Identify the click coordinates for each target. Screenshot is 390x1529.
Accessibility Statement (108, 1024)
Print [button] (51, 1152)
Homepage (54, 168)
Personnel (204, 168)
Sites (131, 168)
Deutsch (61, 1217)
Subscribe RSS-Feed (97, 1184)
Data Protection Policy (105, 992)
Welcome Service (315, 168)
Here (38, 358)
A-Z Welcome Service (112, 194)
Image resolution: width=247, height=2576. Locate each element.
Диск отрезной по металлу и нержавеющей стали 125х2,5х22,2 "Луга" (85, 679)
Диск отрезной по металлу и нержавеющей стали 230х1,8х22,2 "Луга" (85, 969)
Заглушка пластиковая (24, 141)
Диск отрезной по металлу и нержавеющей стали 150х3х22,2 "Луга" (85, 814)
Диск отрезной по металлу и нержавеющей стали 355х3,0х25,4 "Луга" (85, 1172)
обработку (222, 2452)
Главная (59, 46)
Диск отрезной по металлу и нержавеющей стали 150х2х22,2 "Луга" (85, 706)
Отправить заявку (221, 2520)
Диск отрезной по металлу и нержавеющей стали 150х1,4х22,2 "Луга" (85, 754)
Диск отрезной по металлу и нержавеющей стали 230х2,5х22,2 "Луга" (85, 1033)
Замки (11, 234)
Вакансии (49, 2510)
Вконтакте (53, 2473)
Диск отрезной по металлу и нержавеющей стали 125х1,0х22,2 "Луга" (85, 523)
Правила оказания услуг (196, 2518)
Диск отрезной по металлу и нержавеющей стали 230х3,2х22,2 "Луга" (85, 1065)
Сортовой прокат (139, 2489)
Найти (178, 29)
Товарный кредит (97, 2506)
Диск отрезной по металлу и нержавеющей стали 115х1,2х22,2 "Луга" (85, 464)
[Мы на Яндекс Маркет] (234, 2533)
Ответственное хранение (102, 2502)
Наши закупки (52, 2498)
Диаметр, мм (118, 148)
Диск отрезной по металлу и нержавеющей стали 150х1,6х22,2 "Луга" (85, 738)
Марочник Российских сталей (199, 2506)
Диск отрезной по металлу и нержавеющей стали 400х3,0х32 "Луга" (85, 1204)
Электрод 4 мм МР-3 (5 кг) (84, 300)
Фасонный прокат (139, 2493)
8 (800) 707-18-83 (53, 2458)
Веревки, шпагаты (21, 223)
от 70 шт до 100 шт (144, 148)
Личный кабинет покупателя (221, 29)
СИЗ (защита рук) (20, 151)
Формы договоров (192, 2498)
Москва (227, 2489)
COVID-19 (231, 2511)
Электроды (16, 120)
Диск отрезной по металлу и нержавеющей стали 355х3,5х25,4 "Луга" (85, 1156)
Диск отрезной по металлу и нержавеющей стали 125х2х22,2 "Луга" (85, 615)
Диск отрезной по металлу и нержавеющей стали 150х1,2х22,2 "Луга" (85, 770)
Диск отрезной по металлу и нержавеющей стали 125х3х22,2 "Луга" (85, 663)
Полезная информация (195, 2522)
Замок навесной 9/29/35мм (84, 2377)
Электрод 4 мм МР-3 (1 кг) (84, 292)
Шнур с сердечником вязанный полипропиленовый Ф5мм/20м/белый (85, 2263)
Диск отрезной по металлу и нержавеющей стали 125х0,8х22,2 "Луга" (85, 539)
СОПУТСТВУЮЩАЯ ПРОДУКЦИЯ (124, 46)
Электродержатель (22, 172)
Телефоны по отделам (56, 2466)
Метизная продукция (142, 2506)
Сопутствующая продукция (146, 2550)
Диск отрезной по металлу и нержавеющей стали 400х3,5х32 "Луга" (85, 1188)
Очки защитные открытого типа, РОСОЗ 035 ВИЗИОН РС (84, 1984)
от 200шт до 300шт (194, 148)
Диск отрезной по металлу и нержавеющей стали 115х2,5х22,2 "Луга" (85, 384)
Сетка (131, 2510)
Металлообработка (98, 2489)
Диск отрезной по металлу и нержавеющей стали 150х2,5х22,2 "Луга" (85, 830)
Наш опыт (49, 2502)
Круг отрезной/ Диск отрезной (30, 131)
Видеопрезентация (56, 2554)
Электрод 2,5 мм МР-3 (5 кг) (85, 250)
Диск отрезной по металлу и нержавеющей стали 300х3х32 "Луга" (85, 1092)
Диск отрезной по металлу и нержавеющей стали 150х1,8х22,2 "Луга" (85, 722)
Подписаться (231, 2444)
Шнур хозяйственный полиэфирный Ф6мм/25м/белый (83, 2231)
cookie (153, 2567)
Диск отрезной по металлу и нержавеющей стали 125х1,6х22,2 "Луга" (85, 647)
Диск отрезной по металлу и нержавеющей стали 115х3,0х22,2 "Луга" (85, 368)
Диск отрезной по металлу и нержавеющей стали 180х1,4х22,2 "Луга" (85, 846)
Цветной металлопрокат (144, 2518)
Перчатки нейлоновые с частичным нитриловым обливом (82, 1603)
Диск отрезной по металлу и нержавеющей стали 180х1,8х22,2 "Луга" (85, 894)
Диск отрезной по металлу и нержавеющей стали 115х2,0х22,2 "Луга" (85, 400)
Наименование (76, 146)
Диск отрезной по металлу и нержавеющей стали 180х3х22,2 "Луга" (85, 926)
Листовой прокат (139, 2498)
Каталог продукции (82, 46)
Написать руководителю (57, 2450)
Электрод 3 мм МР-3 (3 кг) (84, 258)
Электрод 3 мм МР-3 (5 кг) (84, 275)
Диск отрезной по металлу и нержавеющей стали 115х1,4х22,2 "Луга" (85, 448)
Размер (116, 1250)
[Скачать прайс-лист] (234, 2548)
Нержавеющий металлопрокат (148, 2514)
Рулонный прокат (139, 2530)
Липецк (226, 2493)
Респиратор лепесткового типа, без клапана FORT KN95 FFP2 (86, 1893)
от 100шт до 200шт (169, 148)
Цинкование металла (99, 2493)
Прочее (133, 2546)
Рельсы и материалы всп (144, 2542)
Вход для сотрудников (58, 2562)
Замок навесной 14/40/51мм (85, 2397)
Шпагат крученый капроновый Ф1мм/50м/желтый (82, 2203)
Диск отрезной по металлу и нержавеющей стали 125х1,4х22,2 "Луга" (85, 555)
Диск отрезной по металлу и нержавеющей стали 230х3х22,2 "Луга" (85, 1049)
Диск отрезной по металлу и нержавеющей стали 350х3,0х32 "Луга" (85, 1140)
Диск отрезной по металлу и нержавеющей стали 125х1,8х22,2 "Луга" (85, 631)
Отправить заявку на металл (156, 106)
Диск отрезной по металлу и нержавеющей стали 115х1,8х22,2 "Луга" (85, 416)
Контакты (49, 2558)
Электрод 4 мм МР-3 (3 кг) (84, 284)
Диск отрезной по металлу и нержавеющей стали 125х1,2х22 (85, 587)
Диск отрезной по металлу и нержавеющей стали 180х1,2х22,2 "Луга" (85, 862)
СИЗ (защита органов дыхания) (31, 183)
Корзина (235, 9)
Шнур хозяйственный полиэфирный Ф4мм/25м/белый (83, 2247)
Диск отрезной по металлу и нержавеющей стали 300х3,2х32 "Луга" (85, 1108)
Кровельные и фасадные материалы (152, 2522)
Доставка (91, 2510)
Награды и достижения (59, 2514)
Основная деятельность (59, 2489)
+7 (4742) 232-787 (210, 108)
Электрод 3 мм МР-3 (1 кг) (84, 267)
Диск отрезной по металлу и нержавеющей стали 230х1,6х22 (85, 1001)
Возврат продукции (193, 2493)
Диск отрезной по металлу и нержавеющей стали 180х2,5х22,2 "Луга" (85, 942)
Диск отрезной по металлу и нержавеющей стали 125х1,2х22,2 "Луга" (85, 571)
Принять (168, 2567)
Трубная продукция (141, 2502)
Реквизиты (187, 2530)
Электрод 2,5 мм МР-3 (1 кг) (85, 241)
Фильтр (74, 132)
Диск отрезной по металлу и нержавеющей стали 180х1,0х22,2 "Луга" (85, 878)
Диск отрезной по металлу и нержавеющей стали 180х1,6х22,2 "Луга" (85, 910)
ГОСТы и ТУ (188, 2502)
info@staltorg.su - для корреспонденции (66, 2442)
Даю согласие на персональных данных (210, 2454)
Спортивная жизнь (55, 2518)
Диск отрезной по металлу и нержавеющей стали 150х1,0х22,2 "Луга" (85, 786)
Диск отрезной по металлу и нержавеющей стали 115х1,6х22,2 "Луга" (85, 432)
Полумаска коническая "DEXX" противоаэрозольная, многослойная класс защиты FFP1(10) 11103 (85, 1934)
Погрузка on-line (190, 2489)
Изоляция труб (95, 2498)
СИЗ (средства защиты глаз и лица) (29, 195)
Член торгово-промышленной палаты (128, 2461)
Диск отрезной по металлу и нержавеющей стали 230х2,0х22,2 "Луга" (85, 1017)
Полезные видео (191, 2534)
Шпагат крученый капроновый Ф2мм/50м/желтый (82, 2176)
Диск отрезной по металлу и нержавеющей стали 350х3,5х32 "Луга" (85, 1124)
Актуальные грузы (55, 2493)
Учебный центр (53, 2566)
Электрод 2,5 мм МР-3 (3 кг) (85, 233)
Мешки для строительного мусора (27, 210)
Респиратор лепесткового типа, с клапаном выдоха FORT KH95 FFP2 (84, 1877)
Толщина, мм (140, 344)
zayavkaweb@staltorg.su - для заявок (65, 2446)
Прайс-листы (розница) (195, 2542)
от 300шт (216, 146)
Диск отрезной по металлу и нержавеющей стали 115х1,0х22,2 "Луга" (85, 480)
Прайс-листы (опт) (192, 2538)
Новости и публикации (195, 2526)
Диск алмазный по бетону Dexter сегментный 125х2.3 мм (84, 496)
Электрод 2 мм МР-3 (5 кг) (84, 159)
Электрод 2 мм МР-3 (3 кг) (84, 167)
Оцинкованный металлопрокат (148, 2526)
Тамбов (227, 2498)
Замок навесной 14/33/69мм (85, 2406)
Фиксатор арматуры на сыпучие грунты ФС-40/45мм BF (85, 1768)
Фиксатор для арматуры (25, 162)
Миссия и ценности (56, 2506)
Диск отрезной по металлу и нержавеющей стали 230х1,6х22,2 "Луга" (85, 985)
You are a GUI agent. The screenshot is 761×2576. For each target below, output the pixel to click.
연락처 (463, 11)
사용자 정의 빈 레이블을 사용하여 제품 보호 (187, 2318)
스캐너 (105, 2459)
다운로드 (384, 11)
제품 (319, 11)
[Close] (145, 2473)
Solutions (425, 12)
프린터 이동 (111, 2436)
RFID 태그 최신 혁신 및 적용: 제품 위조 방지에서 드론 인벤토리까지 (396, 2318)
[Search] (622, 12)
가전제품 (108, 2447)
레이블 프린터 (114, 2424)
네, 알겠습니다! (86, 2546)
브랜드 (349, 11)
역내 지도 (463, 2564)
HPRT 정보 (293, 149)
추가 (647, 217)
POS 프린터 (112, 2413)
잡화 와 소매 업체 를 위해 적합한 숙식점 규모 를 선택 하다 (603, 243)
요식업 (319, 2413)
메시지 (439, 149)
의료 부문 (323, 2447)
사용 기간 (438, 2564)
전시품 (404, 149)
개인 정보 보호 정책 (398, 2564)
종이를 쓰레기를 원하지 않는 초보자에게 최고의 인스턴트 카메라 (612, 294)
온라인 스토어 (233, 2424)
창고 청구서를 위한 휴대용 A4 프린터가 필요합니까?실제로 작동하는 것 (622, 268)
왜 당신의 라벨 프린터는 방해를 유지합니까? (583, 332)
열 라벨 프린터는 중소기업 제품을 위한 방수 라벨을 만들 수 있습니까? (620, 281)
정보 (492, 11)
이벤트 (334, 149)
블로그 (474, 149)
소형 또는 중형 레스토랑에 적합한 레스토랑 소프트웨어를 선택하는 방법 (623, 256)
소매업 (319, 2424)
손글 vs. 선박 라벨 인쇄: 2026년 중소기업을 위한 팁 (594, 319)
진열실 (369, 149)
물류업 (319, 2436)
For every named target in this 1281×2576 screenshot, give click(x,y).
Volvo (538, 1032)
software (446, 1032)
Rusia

^^^^^^^^^^^^^^^^

YOUR ASSIGNMENT: Of the entries above, repeat exactly the lines from the line with "Here (38, 358)" through the line with "Заглушка пластиковая (24, 141)", both of them included.

RESPONSE BOX:
Here (38, 358)
A-Z Welcome Service (112, 194)
Image resolution: width=247, height=2576. Locate each element.
Диск отрезной по металлу и нержавеющей стали 125х2,5х22,2 "Луга" (85, 679)
Диск отрезной по металлу и нержавеющей стали 230х1,8х22,2 "Луга" (85, 969)
Заглушка пластиковая (24, 141)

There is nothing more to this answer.